Exercise prompt:
Output, exactly as written, the lines below starting at the line containing "You are a computer-use agent. The image" and ending at the line containing "Given: Click the Janeiro blue legend swatch". Drop the pictures and keep both end lines.

Exercise materials:

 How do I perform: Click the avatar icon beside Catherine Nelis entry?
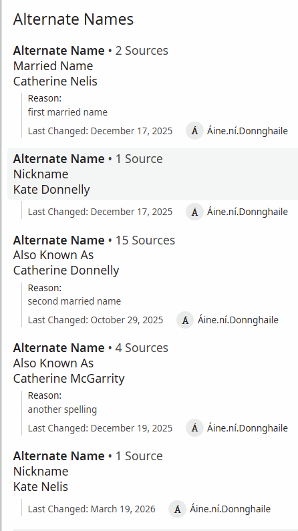coord(194,131)
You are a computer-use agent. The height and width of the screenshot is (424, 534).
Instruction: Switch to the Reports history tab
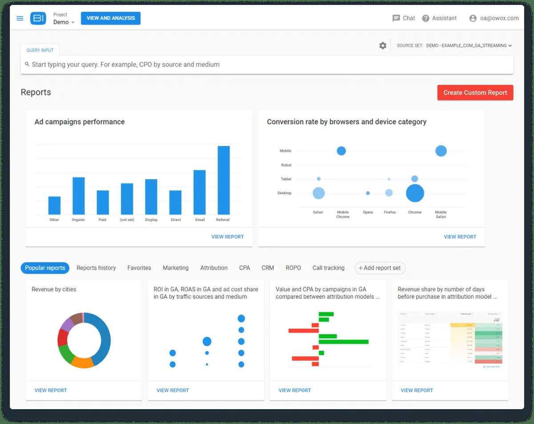96,268
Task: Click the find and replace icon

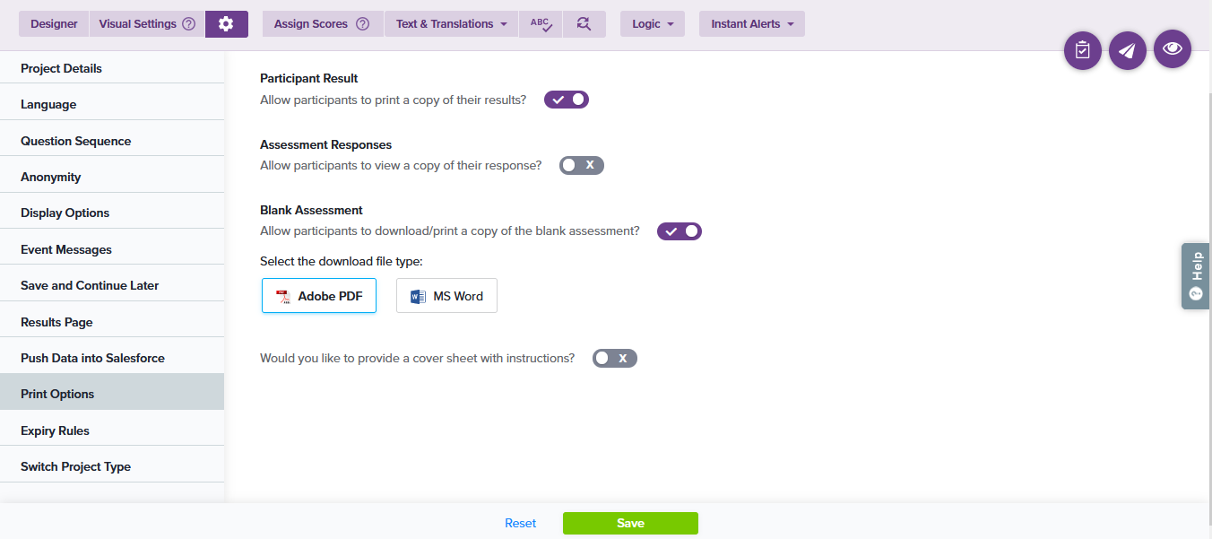Action: coord(584,24)
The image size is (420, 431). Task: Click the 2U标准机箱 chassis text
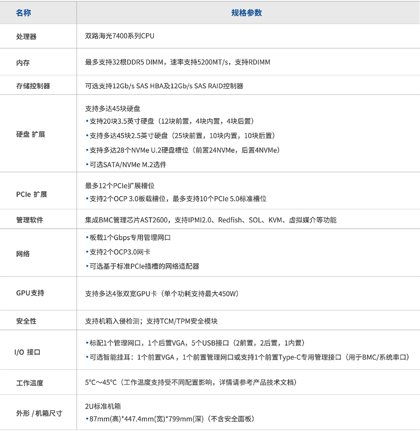click(x=103, y=406)
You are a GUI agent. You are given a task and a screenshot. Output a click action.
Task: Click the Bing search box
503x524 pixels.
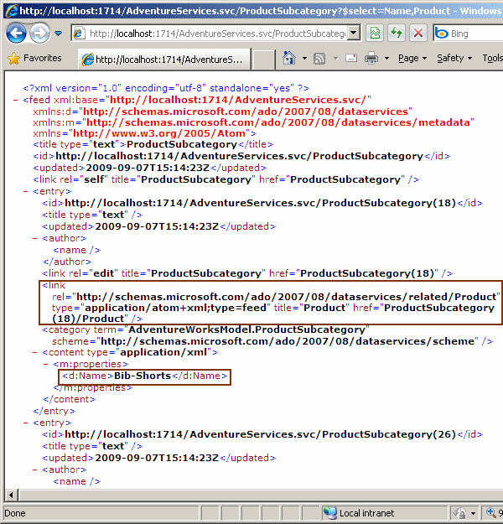point(474,34)
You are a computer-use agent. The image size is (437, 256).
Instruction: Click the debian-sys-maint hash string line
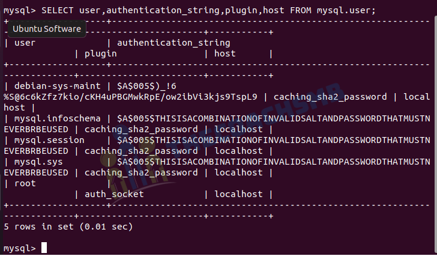click(130, 97)
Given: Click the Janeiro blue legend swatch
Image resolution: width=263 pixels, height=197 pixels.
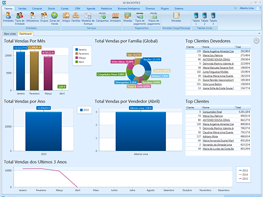Looking at the screenshot, I should (76, 50).
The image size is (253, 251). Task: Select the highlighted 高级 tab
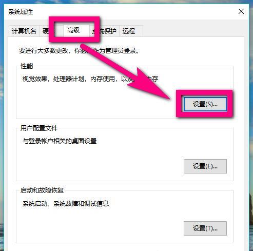73,30
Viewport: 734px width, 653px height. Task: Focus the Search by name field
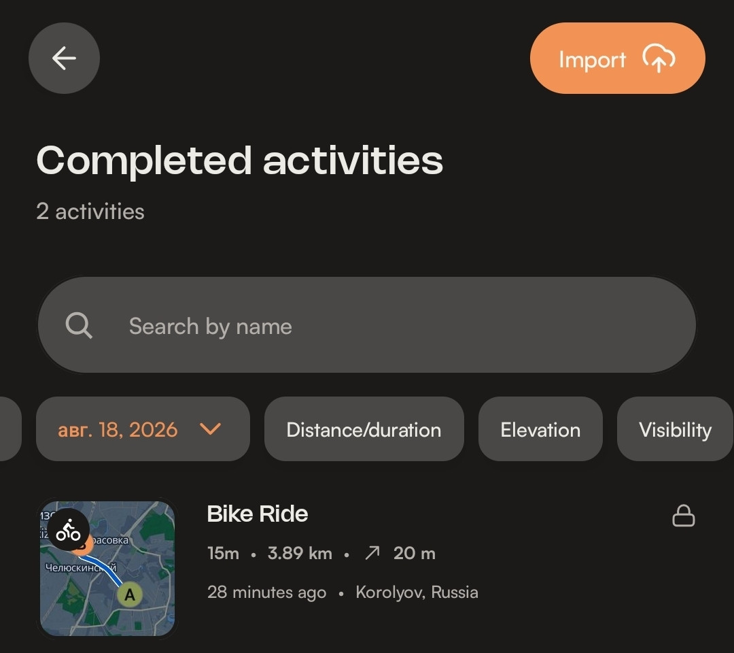tap(366, 325)
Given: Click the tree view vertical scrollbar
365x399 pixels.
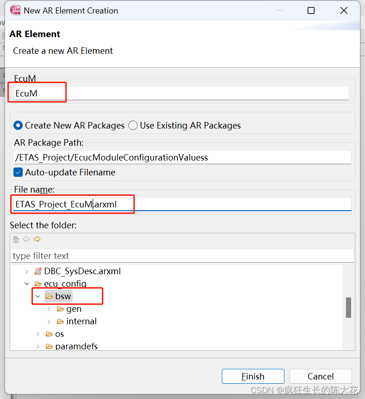Looking at the screenshot, I should coord(348,308).
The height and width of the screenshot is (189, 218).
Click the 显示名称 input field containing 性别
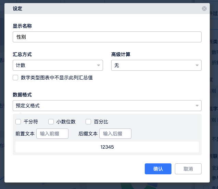pos(107,37)
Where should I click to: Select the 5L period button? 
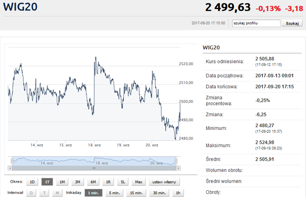click(x=123, y=182)
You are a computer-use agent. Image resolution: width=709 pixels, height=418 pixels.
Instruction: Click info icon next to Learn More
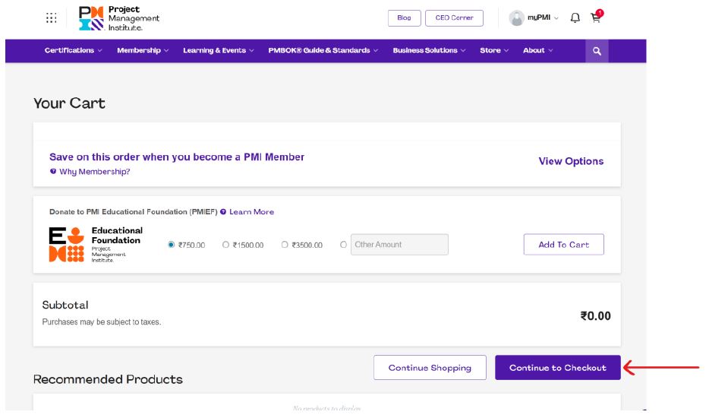pyautogui.click(x=223, y=212)
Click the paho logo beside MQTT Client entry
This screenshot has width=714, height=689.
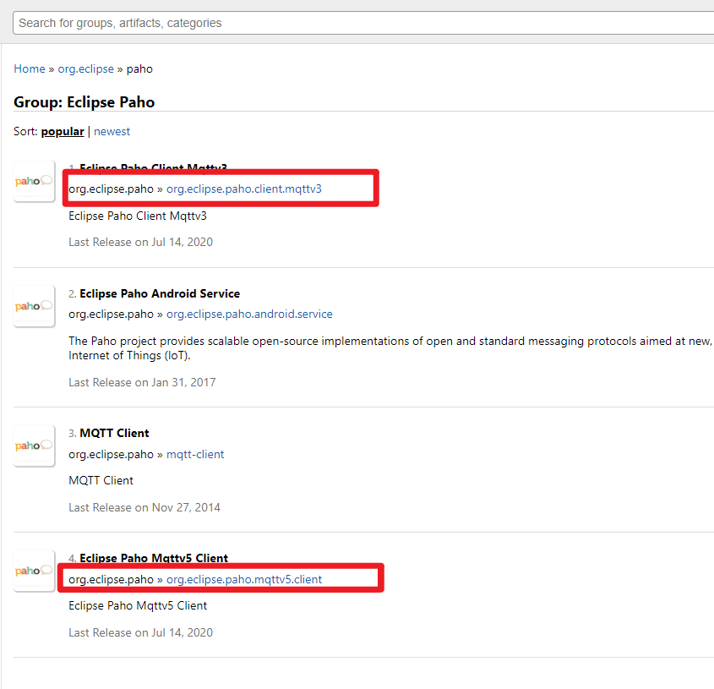pyautogui.click(x=33, y=445)
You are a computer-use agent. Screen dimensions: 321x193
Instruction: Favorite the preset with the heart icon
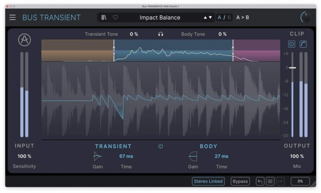point(115,18)
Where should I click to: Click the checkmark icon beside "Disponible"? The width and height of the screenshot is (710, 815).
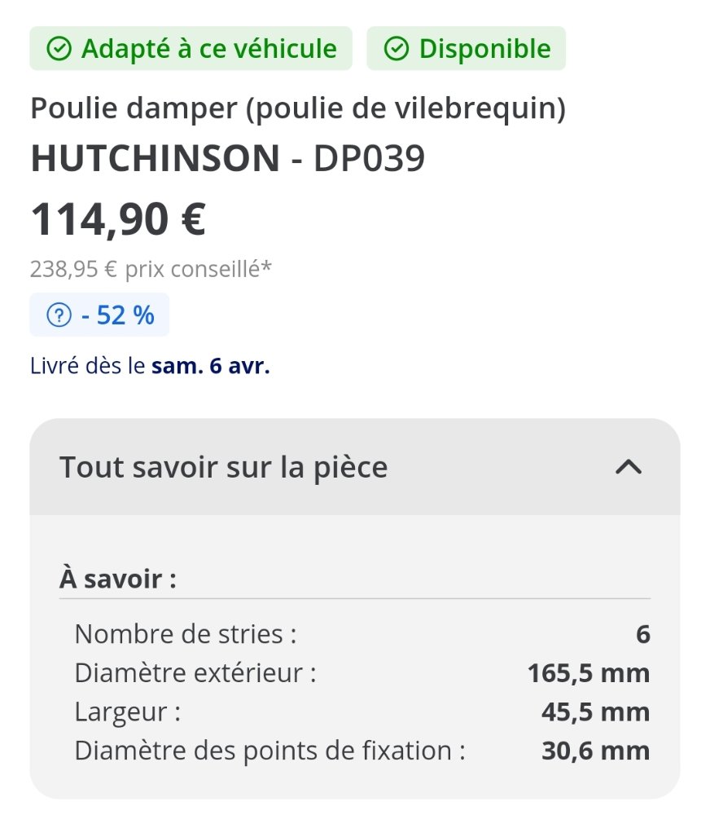(396, 49)
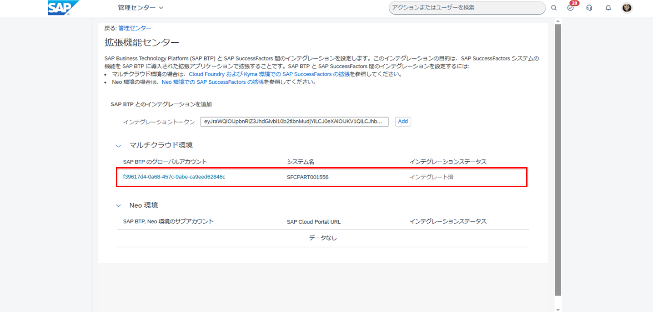Go back via 管理センター breadcrumb link

point(135,28)
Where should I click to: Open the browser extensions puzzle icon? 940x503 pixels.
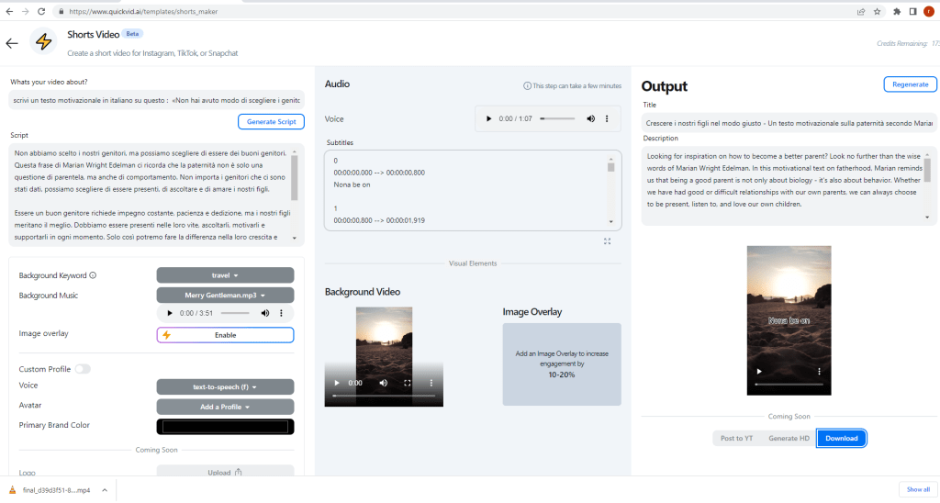coord(896,12)
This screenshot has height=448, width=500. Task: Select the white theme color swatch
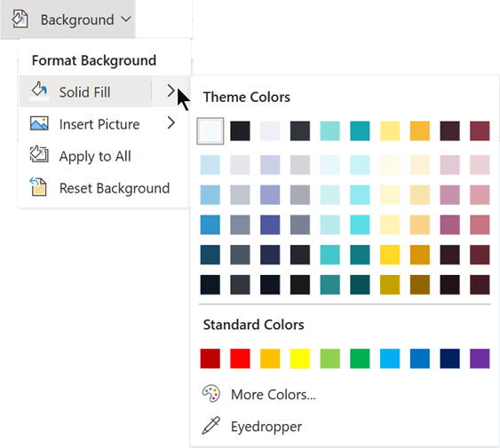coord(210,131)
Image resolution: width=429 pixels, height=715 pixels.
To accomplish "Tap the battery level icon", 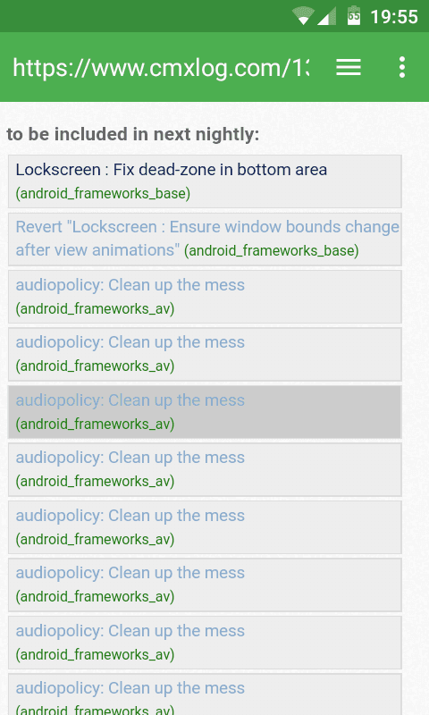I will click(354, 16).
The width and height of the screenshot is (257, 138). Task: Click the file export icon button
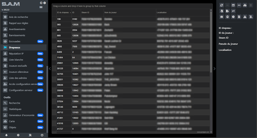(227, 11)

Task answer:
You are a computer-use agent. The image size is (437, 256).
Instruction: Click the debian-sys-maint hash string line
click(130, 97)
Given: Click the Janeiro blue legend swatch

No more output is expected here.